La COP 21, dernière chance ou première étape

Présentée à juste titre comme celle de la dernière chance vis-à-vis du réchauffement climatique, la réunion Paris–Climat de décembre prochain –COP 21- est bien plus que cela.

Au-delà de l’impératif de décarbonation des activités humaines, ce sont en effet en même temps la croissance de l’Occident et le développement des pays émergents qui doivent être repensés, face aux impasses écologiques, sociales et financières des modèles actuels.

Ces modèles globaux sont insoutenables parce qu’ils continuent d’absorber des ressources énergétiques et minérales non renouvelables dans des volumes obérant le bien-être des générations futures et qu’ils laissent une empreinte carbone toujours plus lourde, cause ou à tout le moins facteur aggravant du changement climatique qui menace directement les conditions de (sur)vie sur la planète.

Les pays qui comme la Chine ont émergé en brûlant, au propre comme au figuré, les étapes du développement industriel sont confrontés de manière aigüe à ces mêmes problématiques : vieillissement, pollution, stress hydrique, surendettement….

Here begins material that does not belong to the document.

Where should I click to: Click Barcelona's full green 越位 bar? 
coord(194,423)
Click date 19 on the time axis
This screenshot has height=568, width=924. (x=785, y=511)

Les pays les plus pauvres sont aussi les plus menacés par le changement climatique (menaces sur les zones côtières, désertification) et restent à l’écart des bénéfices de la mondialisation.

 A travers l’avenir de l’emploi peu/pas qualifié, la propagation des robots qui se profile à un horizon désormais très proche vient rejoindre le vieillissement des populations des pays avancés et émergés pour remettre en cause la place du travail et par ricochet le modèle « Emploi    revenu    consommation-appropriation        destruction » sur lequel repose encore la croissance des pays développés, en dépit de la déflation salariale et du creusement inédit et intenable des inégalités qui ont pour contrepartie la montée inexorable de l’endettement, qui n’a même pas ralenti après la crise des subprimes.

L’innovation foisonnante et l’interconnexion généralisée favorisent l’apparition de nouveaux types d’économie, circulaire, d’usage, de partage, qui vont bouleverser les modes de vie et accélérer l’obsolescence des métiers, des produits et des savoirs, dans une relation de plus en plus distendue avec leur vétusté. Cette mise au rencart anticipée n’épargne ni les hommes ni les machines ni même l’immobilier, pourtant valeur pérenne par excellence…et aujourd’hui jusqu’au cœur du système financier : la banque avec les « fin-techs ». Ces ruptures brutales entretiennent un climat d’incertitude anxiogène qui renforce paradoxalement les comportements attentistes et freine l’investissement, au moment où il serait le plus nécessaire, ravivant les inquiétudes quant à une éventuelle « stagnation séculaire» due à la faiblesse des gains de productivité.

Depuis la grande crise de 2008, le système financier (banques, assurance, fonds de pensions) ne tient plus qu’au prix d’un engagement sans précédent des Banques centrales, ultimes et bien fragiles remparts de l’insolvabilité des Etats, et porteuses quasi exclusive d’illusoires espoirs de relance.

La décarbonation et la promotion de l’économie d’usage nécessitent urgemment la réallocation des ressources d’épargne financière privée (en moyenne 2 à 3 fois supérieures à la dette publique dans les pays occidentaux) dans une logique nouvelle associant enfin rendement financier et durabilité au lieu de les opposer.

Mais, si la responsabilité sociale et environnementale relève tout autant des initiatives individuelles (comportements citoyens, circuits courts, RSE volontaire) que des choix politiques (régulation, financement global de la transition énergétique, politiques d’infrastructures, RSE réglementaire), le modèle qui assurera la cohérence entre les nouvelles opportunités, les contraintes écologiques fortes et la démographie reste entièrement à inventer.

Tant que l’imposture intellectuelle et morale en vertu de laquelle il suffit d’une « bonne » régulation pour que la somme des égoïsmes individuels produise comme par magie l’optimum de bien-être collectif, pour aujourd’hui et pour demain, continuera de gouverner le monde, les initiatives environnementales ou sociales risquent de rester au mieux des cautères sur des jambes de bois, au pire des achats de bonne conscience. L’écologie intégrale prônée par le Pape François repose sur un changement radical de posture : placer la coopération avant la compétition. L’augmentation dramatique des externalités (du fait de l’accroissement démographiques et du développement industriel) rend définitivement caduque l’utopie d’un marché auto-bienfaisant et il s’avère indispensable, après l’échec du productivisme marxiste-léniniste, de repenser la diffusion du progrès technologique dans une logique de modération.

Dix-huit ans après Kyoto, la COP 21 est bien celle de la dernière chance pour une approche coopérative du risque climatique. Mais elle ne prendra tout son sens que si elle ouvre réellement le débat sur ce que devra impérativement être le développement durable au XXI ° siècle.